Trait and Consistency Evaluation: Measuring Behavioral Stability and the Adversarial Compensation Effect
DOI:
https://doi.org/10.5753/jbcs.2026.6343Keywords:
Latent Trait Modeling, Behavioral Stability, Compressed Reasoning, Rubric-Based Evaluation, Prompt StratificationAbstract
The stochastic nature of Large Language Models (LLMs) challenges traditional evaluation paradigms, which rely on single-response metrics and often mask complex behavioral patterns. This paper introduces Trait and Consistency Evaluation for LLMs (TraCE-LLM), an evaluation protocol that quantifies latent behavioral traits and model consistency within a black-box paradigm.
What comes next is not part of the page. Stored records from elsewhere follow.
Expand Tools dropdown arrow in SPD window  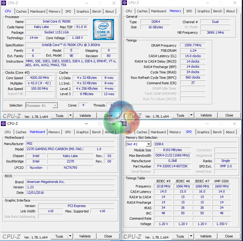191,236
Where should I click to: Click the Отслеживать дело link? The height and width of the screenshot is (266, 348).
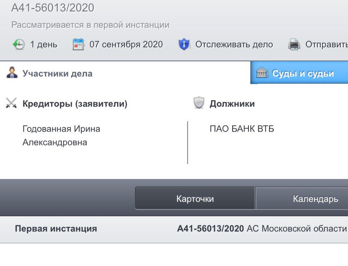coord(234,44)
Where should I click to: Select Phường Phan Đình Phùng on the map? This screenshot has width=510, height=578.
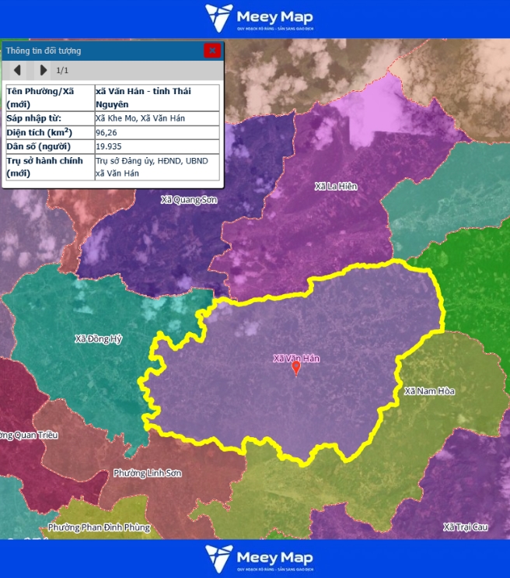[x=99, y=527]
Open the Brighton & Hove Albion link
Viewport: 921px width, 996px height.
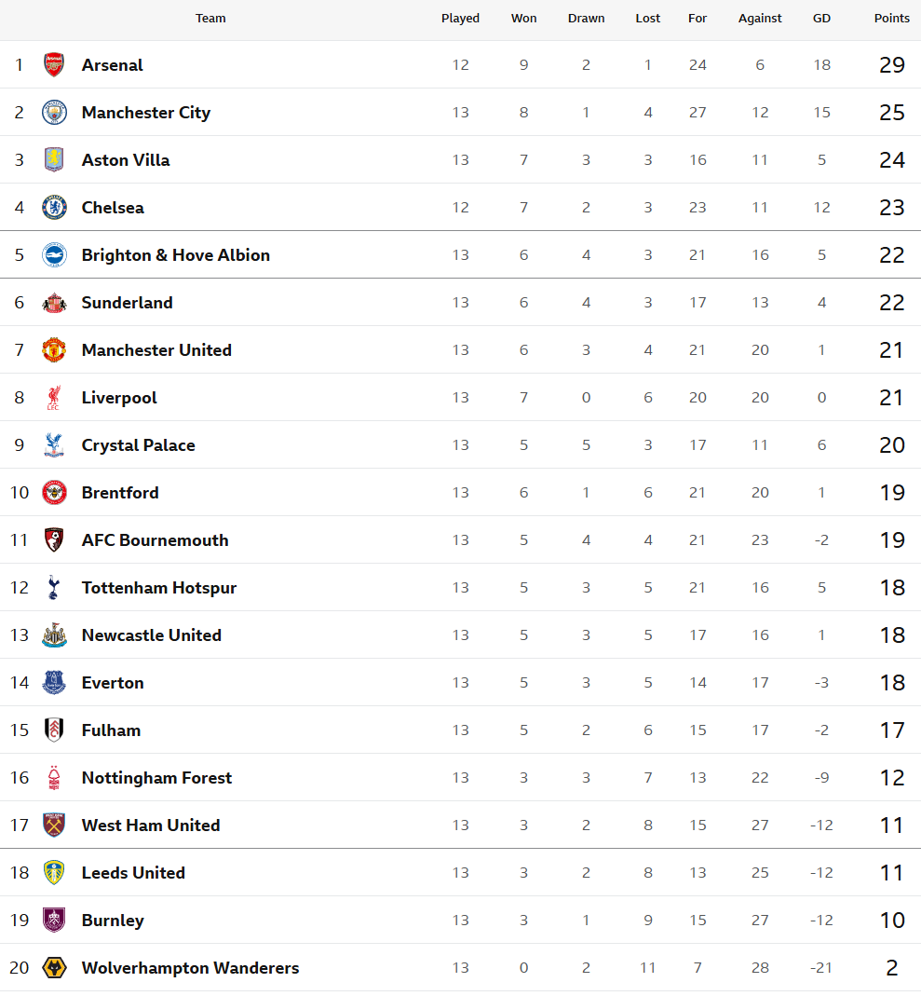(175, 255)
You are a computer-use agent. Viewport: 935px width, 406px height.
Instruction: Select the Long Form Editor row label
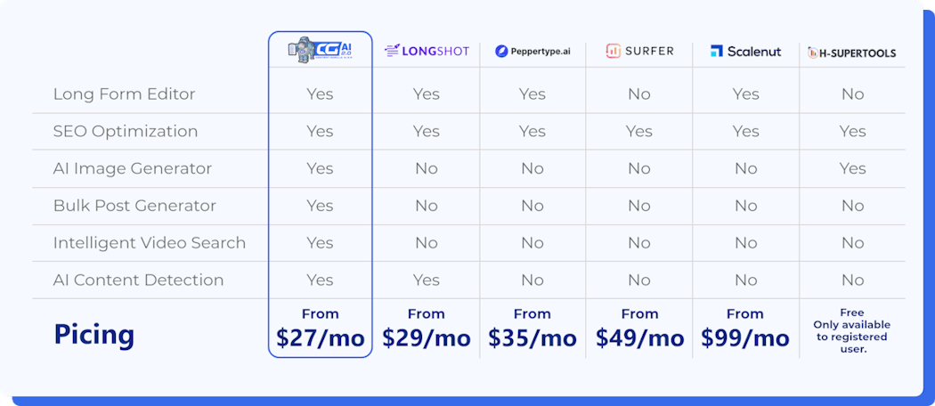click(x=124, y=94)
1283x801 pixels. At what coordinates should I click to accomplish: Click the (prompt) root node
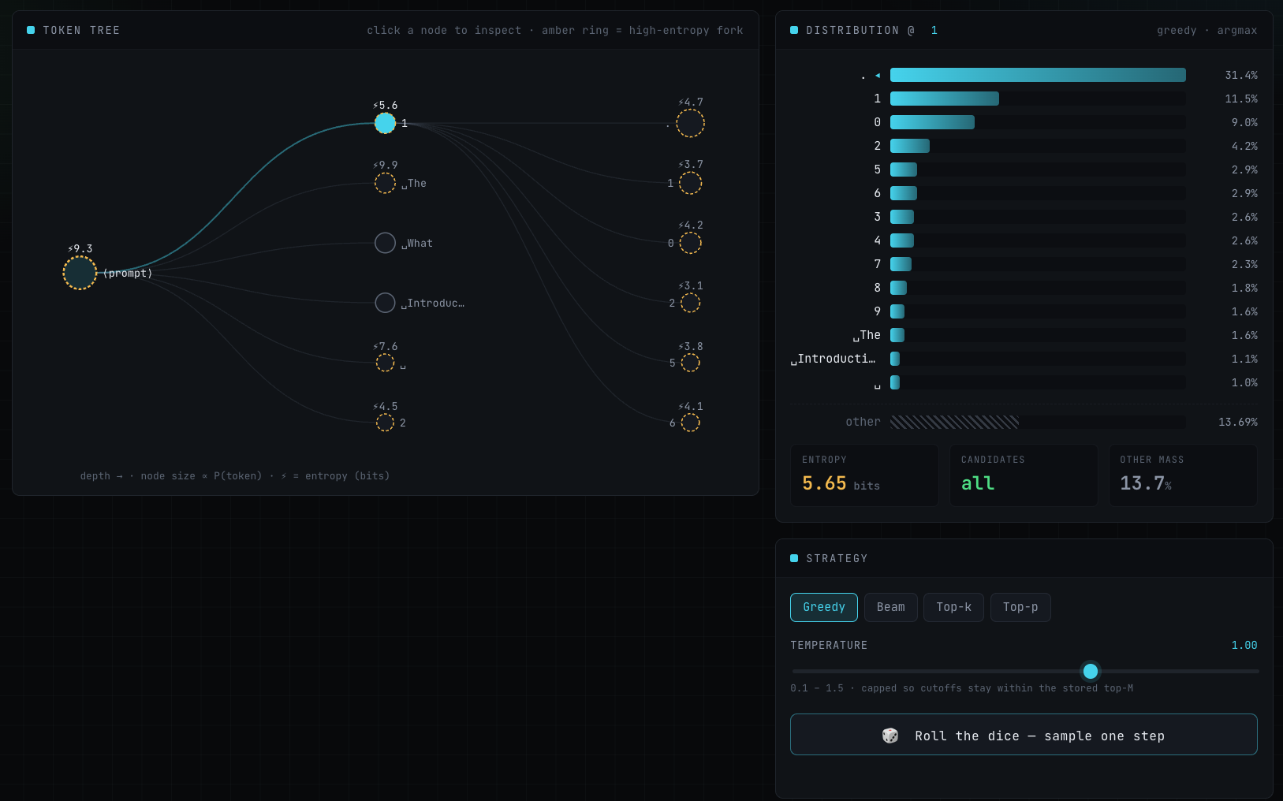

Through a factorial design combining five LLMs, three benchmarks and a systematic stratification by prompt style (Naive, Chain-of-Thought and Adversarial), the framework employs a multidimensional rubric to measure Depth of Reasoning (DoR) and Originality (ORI) of model responses. The primary empirical contribution of this study is the identification and formalization of the Adversarial Compensation Effect (ACE), a phenomenon wherein smaller-capacity models under adversarial stress exhibit a paradoxical gain in accuracy metrics while suffering a severe degradation in behavioral stability. Our results also demonstrate an asymmetric stability with DoR being a significantly more stable trait than ORI and the prevalence of compressed reasoning, where 17.8% of correct answers lack adequate justification. By decoupling response correctness from process quality, TraCE-LLM provides a blueprint for more granular and reliable evaluation, arguing that LLM auditing must be multidimensional, context-sensitive and psychometrically informed to ensure the development of safer and more interpretable AI.